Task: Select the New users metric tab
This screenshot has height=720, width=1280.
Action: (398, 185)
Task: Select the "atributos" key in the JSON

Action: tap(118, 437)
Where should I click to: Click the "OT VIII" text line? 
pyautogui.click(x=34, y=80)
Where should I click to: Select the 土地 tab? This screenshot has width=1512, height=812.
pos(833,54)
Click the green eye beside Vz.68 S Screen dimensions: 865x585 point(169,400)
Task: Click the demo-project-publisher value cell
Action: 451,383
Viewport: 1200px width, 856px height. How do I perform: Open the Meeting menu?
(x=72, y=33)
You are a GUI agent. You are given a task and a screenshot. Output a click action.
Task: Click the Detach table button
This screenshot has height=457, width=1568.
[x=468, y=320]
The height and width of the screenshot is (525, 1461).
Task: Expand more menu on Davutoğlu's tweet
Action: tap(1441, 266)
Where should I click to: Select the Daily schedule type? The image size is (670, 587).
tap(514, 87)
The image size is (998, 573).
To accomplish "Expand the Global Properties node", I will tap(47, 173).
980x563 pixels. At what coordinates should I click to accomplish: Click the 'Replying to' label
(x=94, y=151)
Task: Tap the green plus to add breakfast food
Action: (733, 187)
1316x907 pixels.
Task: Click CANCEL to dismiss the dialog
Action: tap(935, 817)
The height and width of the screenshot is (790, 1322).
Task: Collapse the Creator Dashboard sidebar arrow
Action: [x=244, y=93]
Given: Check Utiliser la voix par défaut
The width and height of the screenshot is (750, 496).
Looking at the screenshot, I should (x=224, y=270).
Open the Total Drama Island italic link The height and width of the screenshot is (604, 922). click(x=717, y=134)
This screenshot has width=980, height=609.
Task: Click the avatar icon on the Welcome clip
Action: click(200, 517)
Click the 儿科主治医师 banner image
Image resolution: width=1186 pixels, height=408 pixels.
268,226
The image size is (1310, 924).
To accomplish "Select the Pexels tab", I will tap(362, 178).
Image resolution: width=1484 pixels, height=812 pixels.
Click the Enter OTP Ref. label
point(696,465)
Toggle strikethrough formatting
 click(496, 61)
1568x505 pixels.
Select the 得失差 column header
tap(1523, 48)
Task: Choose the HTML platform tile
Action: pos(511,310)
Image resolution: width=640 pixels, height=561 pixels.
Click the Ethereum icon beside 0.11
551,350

» Aim of the exercise: Lines in the listing above that contain the word "will" must be copied; leave out the rest.

» Answer to this problem:
To accomplish "Expand the Global Properties node", I will tap(47, 173).
To accomplish "Select the Pexels tab", I will tap(362, 178).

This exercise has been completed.